Arief Rosyid Hasan
Ketua Umum PB-HMI 2013 – 2015
Founder Merial Institute
Nuzulul Qur’an, peristiwa turunnya Al-Qur’an, bukan hanya momentum spiritual semata. Peristiwa ini juga menjadi awal dari transformasi sosial yang mengubah wajah dunia. Al-Qur’an membawa nilai-nilai keadilan, kepemimpinan yang amanah, serta keberpihakan pada rakyat kecil. Kitab suci ini mengajarkan bagaimana pemimpin selain sebagai pemegang kekuasaan, juga harus menjadi pembawa cahaya perubahan.

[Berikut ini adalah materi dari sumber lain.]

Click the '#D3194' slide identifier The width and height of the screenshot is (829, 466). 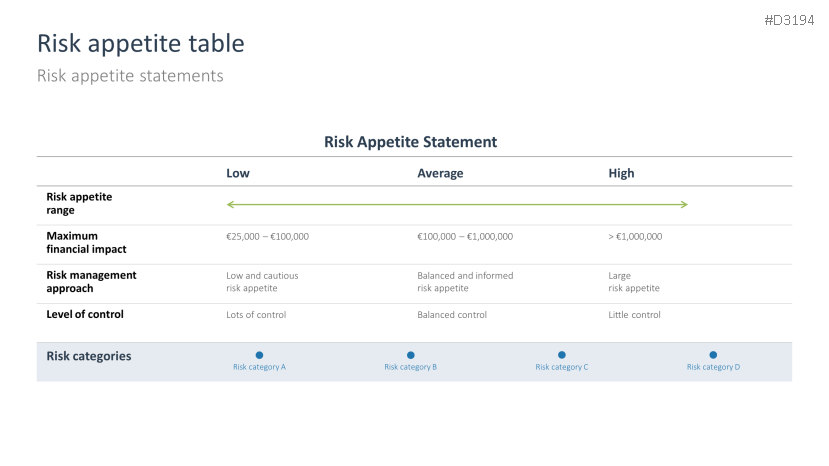click(x=789, y=20)
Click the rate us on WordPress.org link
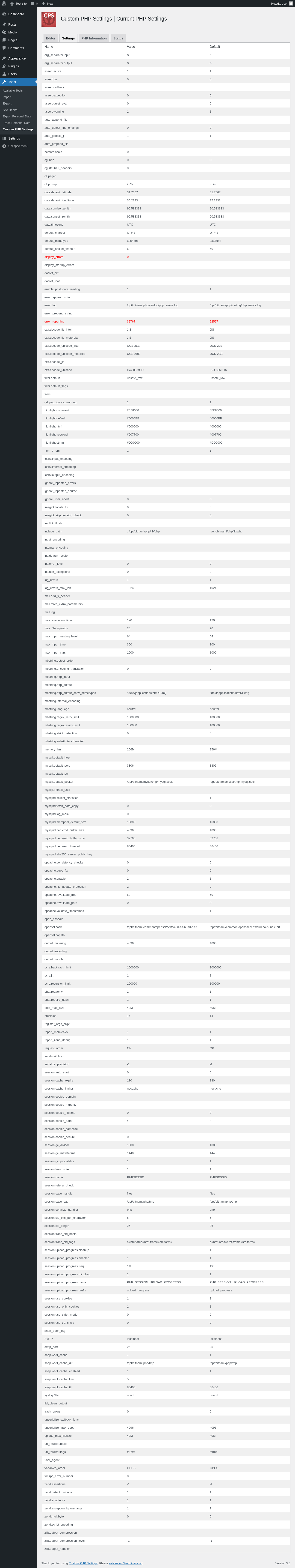Image resolution: width=295 pixels, height=1568 pixels. click(x=127, y=1563)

Kepemimpinan dalam perspektif Al-Qur’an selalu berorientasi pada kesejahteraan umat, penguatan nilai-nilai kebajikan, serta keberanian dalam mengambil keputusan yang berpihak pada kemaslahatan banyak orang. Sejarah mencatat bahwa para nabi adalah figur pemimpin yang membangun peradaban dan memberikan teladan kepemimpinan yang bertumpu pada kejujuran, integritas, dan keberanian. Hal ini relevan dalam konteks hari ini, di mana tantangan kepemimpinan semakin kompleks, termasuk dalam pemerintahan di Indonesia.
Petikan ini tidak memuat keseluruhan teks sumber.